With --dry-run, steps 1 through 6 still run (so the model is queried and the cache is consulted), but step 7 is replaced by a log line previewing the proposed metadata. Nothing is written.

Retry pass

run_batch() runs two passes. Photos that fail the first pass are collected and retried once in a second pass. A photo "fails" when write_metadata returns false or when any step raises. First-pass failures are logged as file_queued_for_retry; if the retry also fails, the photo is logged as file_failed_after_retry and listed in the final summary. The progress bar only advances when a photo is truly done (first-pass success, or any retry-pass outcome), so a flaky file that recovers on retry never makes the bar overshoot.

The two-pass structure is separate from the model's own --retries. Those retries happen inside a single analyze_image_with_ai call when the model output fails schema validation; the pipeline's retry pass re-runs the whole photo once more after the first pass finishes.

Callbacks

run_batch() does not write any artifacts itself. It streams per-image outcomes and final totals through optional callbacks that the CLI wires up. Each callback is invoked defensively: a callback that raises is logged and swallowed so it cannot abort the batch.

Callback Wired to Fires
on_image_result NDJSON emitter (--json) and/or CSV writer (--csv-file) Once per photo, with the ImageOutcome.
on_success skip-list appender (--append-to-skip-file) Once per successful photo.
on_complete summary writer (--summary-file) Once at the end, with the BatchTotals.

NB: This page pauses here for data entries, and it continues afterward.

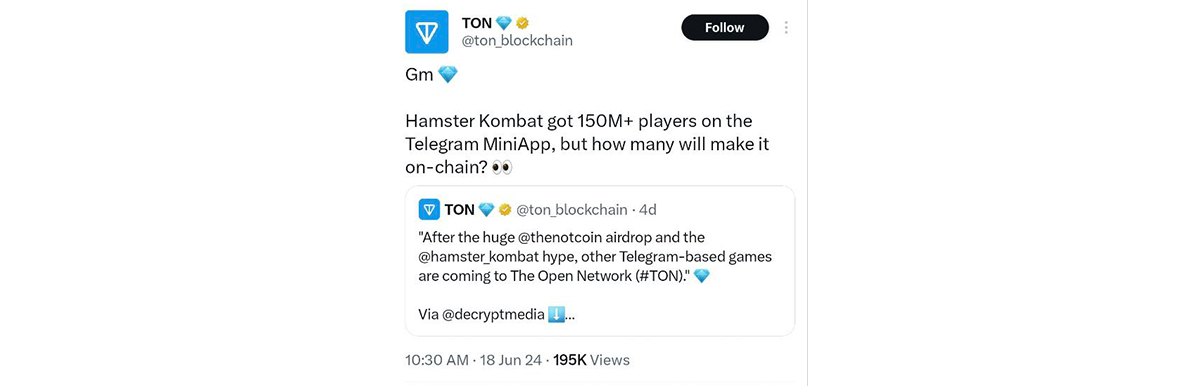Open the three-dot more options menu

(x=787, y=28)
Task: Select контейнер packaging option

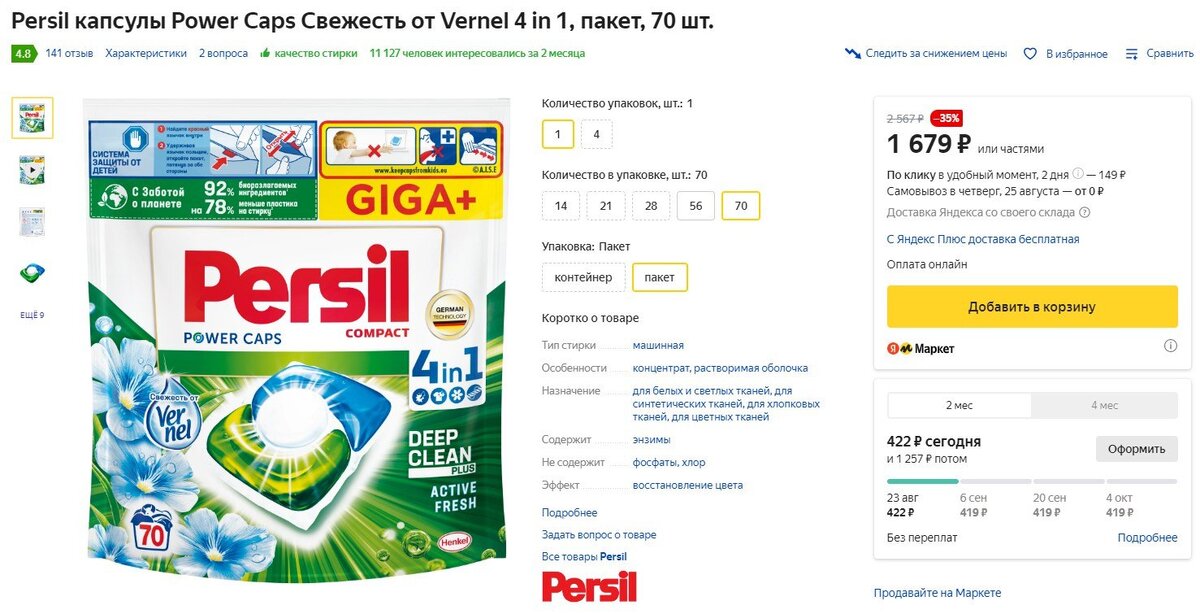Action: pos(583,277)
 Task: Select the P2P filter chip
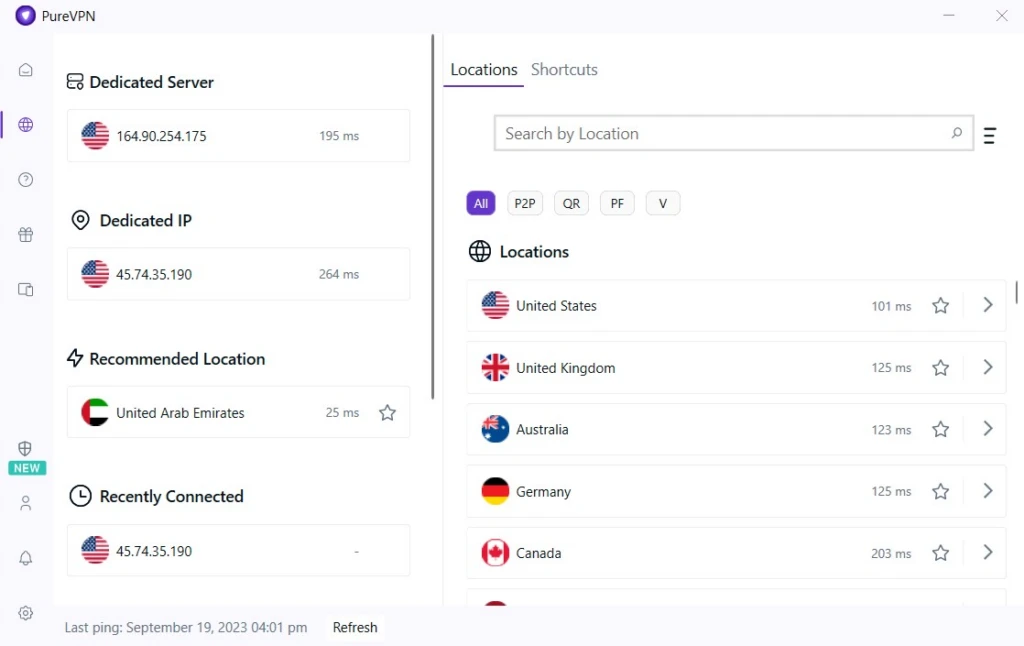(x=524, y=203)
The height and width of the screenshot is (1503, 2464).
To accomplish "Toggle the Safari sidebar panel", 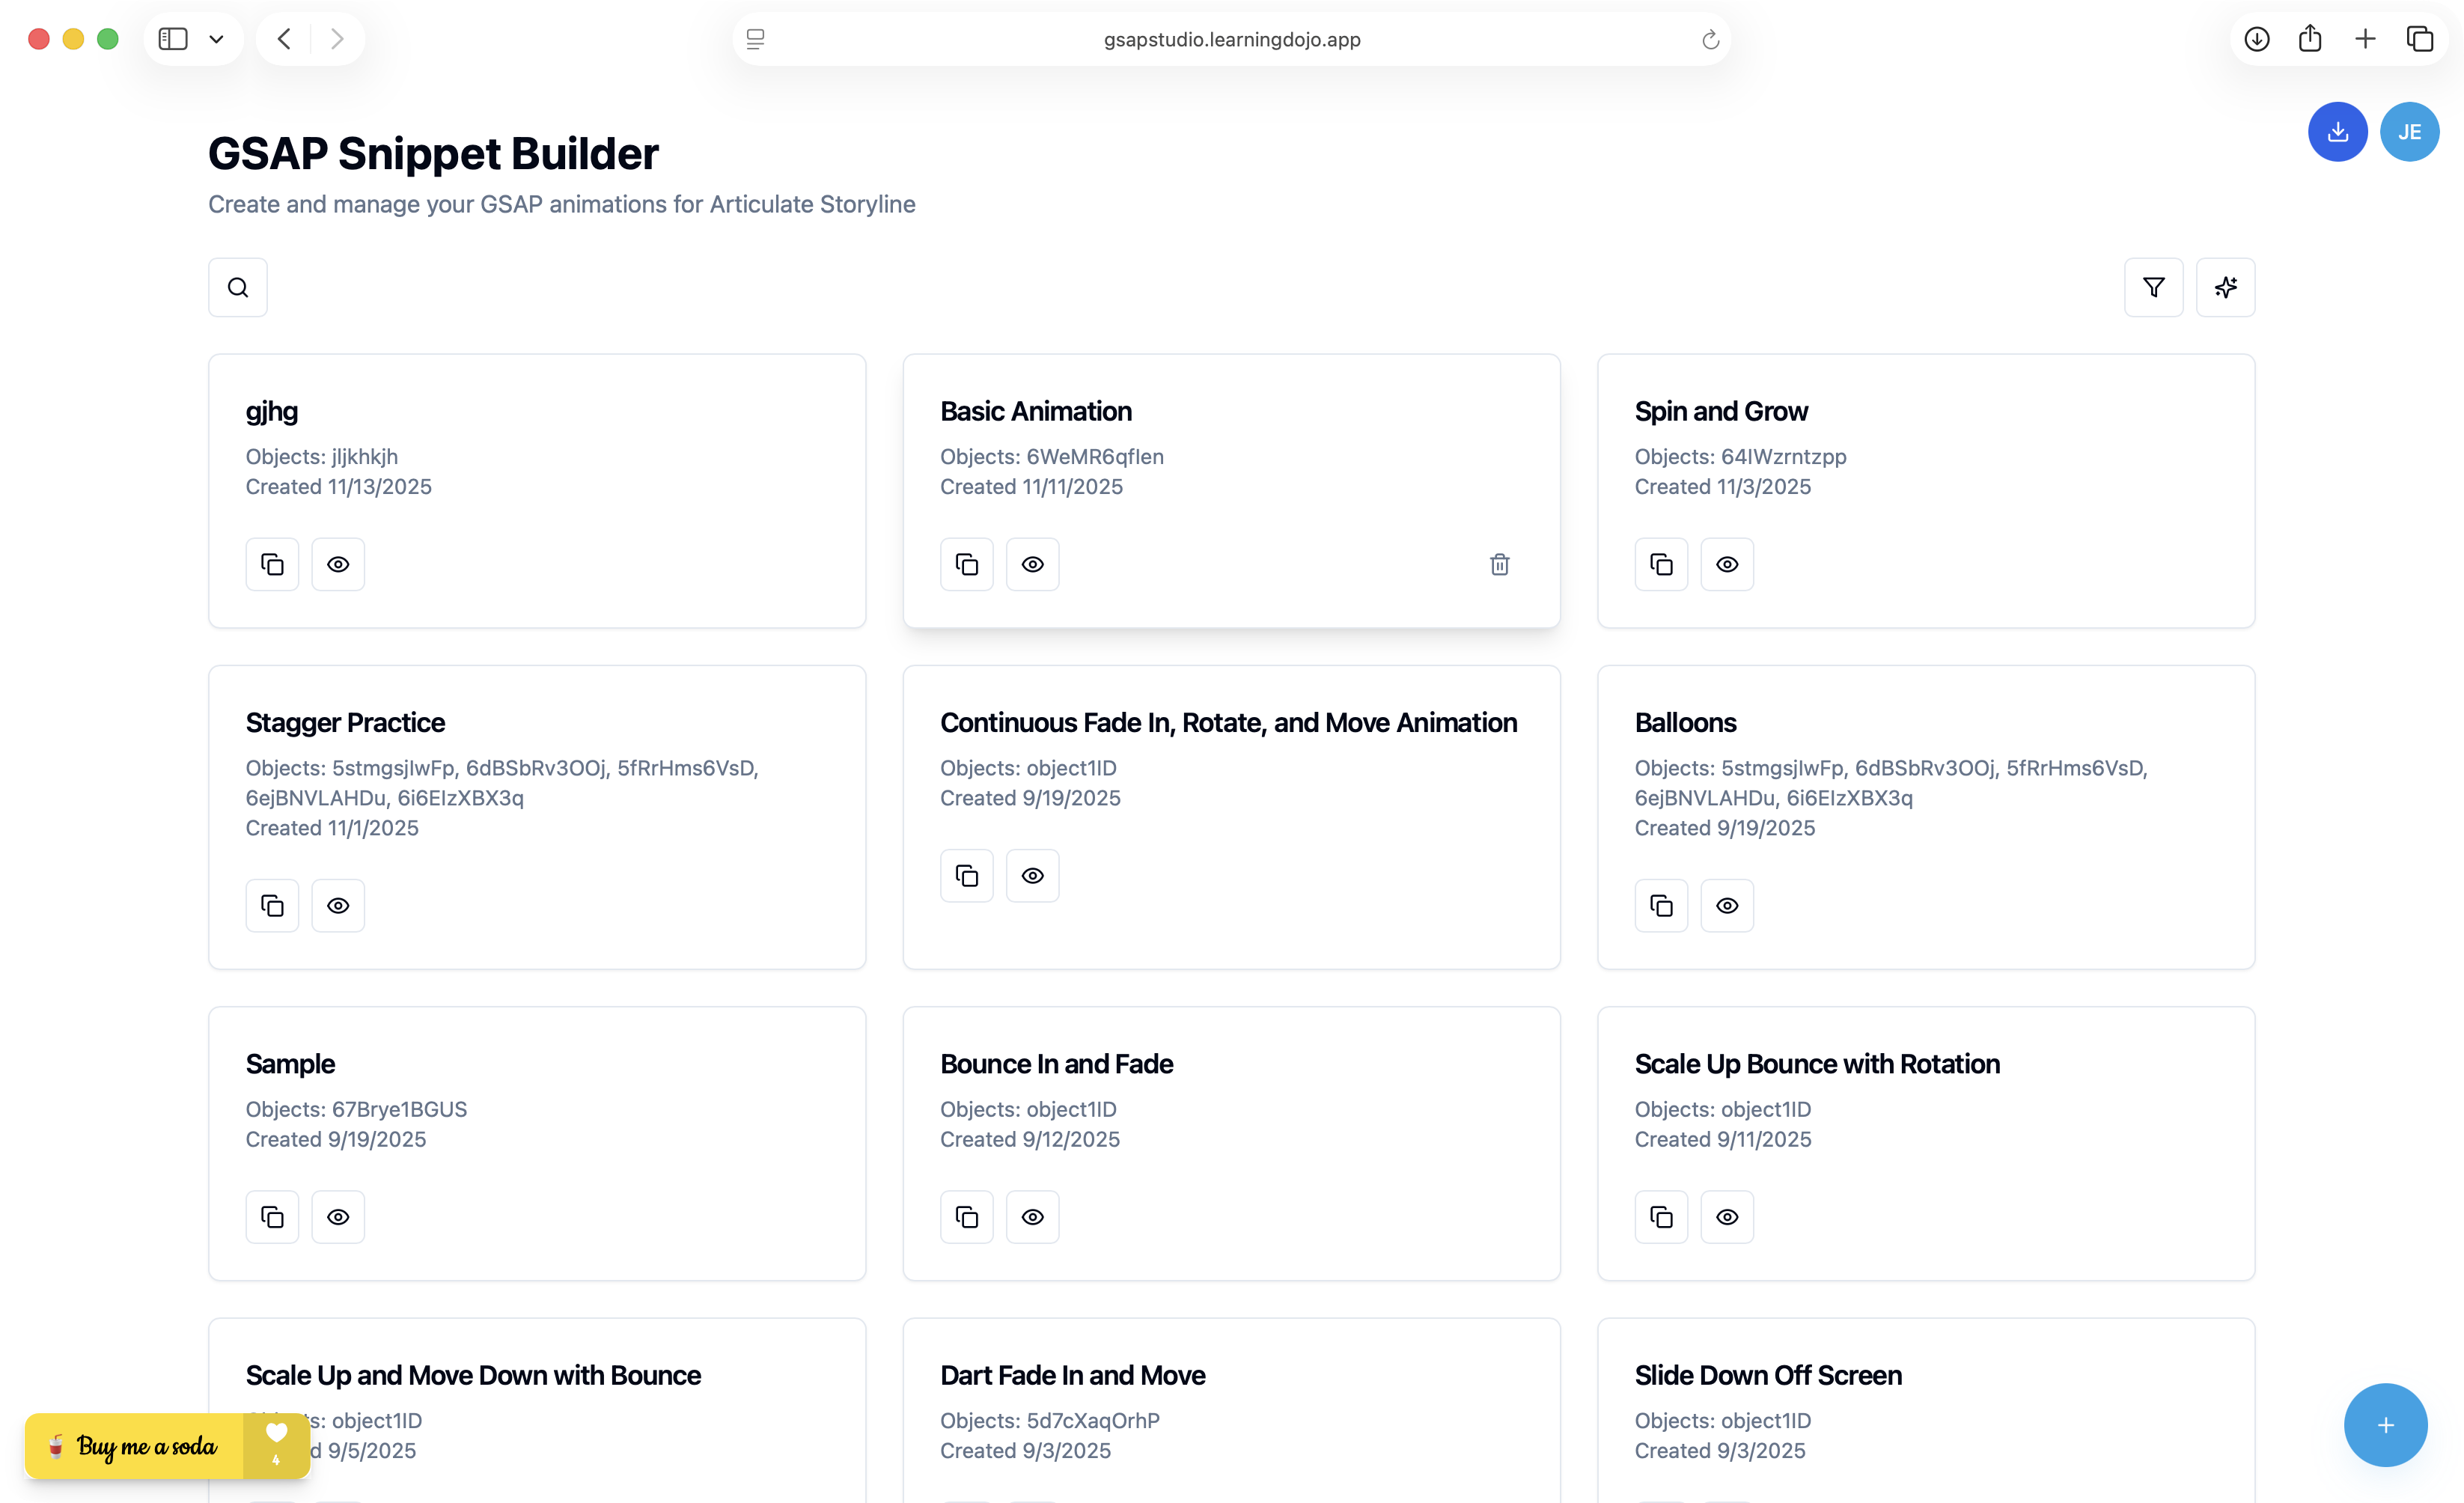I will (173, 40).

The NDJSON emitter writes one JSON line per photo to stdout (file, status, from_cache, retry, title, description, keywords, token counts, seconds). Logs and the progress bar stay on stderr, so stdout pipes cleanly into jq. The CSV writer (csv_report.py) streams the same per-photo ImageOutcome into a spreadsheet-friendly row (adding the read EXIF and the keywords already on the file) and is flushed per row so an interrupted run still leaves a valid file; when both --json and --csv-file are set, main fans the single on_image_result hook out to both. The skip-list appender is built by make_skip_list_appender() and appends each success to the skip file, deduplicating under a lock so concurrent workers never produce interleaved or duplicate lines. The summary writer serializes the run totals (success and failure counts, failed files, token usage, wall time) to the --summary-file as JSON.

Graceful interruption

A KeyboardInterrupt (Ctrl-C) is handled rather than crashing the run. The current pass stops, every photo that was still pending is marked failed, and the retry pass is skipped. run_batch() still builds the BatchTotals and fires on_complete, so the summary file reflects what actually finished. In serial mode the interrupt lands cleanly between photos. In concurrent mode it cancels queued futures and stops accepting new work, but workers already in flight cannot be interrupted from outside, so this is a best-effort quick stop rather than an instant abort.

Concurrency

-w/--workers controls how many photos run at once, and it changes how ExifTool is driven.

The batch runs serially in the calling thread, reusing a single long-lived ExifToolHelper. Every metadata read and write goes through one long-running exiftool subprocess (-stay_open), which avoids the cost of spawning a process per photo.

The batch runs on a ThreadPoolExecutor. Each task opens its own short-lived ExifToolHelper for the duration of one photo and closes it afterward.

The reason for the split is that pyexiftool's -stay_open pipe is a single stdin/stdout channel per helper and is not safe to share across threads. Concurrent tasks therefore each get their own helper instead of sharing the long-lived one.

Note

More workers does not always mean a faster run. The model server is usually the real bottleneck, so concurrency mostly helps overlap ExifTool and image-decoding work with inference. Raising --workers past what your model server can serve in parallel just queues requests.